O nominee director foi banido. O nominee shareholder, não: ele apenas passou a ter que declarar, por escrito, quem é o beneficiário real. A ferramenta não morreu. Morreu o esconderijo. Quem trata os dois como a mesma coisa perde justamente a informação que resolve o problema.

Você Não Foi Descuidado, Foi Mal Vendido

Durante anos, o mercado de varejo empacotou sigilo como se fosse proteção. Vendeu-se a ideia de que o valor de uma offshore era ninguém saber quem estava por trás. Quem comprou isso não foi imprudente, foi mal aconselhado — porque o produto era frágil por desenho.

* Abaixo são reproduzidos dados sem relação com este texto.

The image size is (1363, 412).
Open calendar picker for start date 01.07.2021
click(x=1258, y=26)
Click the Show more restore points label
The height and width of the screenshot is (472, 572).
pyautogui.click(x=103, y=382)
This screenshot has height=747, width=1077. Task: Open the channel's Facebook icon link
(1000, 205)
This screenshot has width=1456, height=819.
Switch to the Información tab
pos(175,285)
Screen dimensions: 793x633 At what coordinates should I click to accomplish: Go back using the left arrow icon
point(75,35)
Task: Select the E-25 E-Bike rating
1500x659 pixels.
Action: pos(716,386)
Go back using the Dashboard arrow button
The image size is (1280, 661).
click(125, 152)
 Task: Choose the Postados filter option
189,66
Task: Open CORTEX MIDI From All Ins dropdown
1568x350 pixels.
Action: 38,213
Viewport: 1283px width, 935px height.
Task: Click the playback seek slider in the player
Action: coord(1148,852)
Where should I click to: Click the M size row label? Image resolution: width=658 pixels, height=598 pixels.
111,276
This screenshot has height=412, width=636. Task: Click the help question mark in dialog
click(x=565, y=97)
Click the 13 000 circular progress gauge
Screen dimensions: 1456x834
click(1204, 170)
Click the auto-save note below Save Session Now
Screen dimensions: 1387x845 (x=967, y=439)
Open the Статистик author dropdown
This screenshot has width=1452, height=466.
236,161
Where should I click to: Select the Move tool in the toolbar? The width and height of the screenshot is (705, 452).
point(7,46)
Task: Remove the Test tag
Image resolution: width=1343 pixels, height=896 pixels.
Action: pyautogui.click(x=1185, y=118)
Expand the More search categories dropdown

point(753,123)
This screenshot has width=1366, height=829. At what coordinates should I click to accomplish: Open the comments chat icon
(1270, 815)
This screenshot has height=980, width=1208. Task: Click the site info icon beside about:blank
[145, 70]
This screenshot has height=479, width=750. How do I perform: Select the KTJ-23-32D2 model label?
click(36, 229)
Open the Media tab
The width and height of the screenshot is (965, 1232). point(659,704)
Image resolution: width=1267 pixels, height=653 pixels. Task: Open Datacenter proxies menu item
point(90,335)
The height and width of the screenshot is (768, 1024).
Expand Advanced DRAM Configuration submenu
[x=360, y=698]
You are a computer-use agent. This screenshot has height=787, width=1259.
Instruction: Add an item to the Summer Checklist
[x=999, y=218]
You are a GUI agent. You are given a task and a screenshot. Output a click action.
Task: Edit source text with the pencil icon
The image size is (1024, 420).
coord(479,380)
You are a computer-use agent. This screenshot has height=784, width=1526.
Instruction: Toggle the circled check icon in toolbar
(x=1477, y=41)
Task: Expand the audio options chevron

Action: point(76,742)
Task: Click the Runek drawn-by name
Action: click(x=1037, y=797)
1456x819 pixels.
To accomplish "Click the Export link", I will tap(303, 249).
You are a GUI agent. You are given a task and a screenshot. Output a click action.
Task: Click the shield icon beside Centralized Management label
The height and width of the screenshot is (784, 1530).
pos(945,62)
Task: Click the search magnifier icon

A correção é conceitualmente simples: trocar o esconderijo por uma estrutura que funciona à luz do dia. Controle separado da economia por meio de um trust ou de uma fundação de interesse privado, beneficiário final devidamente declarado, e governança que não depende de ninguém não saber de nada.

O que acabou foi o esconderijo, não a estrutura.

Não é Jabuticaba Caribenha — É o Novo Padrão

As Bahamas seguem a Recomendação 24 do GAFI, sobre transparência de beneficiário final. BVI, Panamá e outras jurisdições caminham na mesma direção. A regra global agora é declarar o beneficiário final, não escondê-lo.

A Linha que Não Muda para o Brasileiro

Aqui está a parte que todo planejamento sério mantém, e que o vendedor de ilusão omite. Para o residente fiscal brasileiro, ter a offshore limpa e regular no exterior não isenta imposto. A Lei 14.754/23 tributa a entidade controlada e o ITCMD alcança bens no exterior.

A estrutura, nesse caso, entrega controle e sucessão, que já são valiosos. A eficiência tributária plena depende da saída fiscal — a mudança formal de residência, executada com precisão. Estrutura resolve comando e herança. Isenção mora na residência.

O Movimento Certo Agora

O fim do diretor de fachada não é motivo de pânico, é um filtro. Ele separa as estruturas que existiam só para sumir do radar das que foram desenhadas para durar.

O movimento útil não é correr para trocar um diretor. É sentar e responder a uma pergunta simples: a sua estrutura entrega soberania, ou é um risco ainda não precificado, à espera de um banco ou de um regulador levantar a mão? É melhor responder isso nos seus termos, com calma, do que descobrir a resposta quando a conta travar.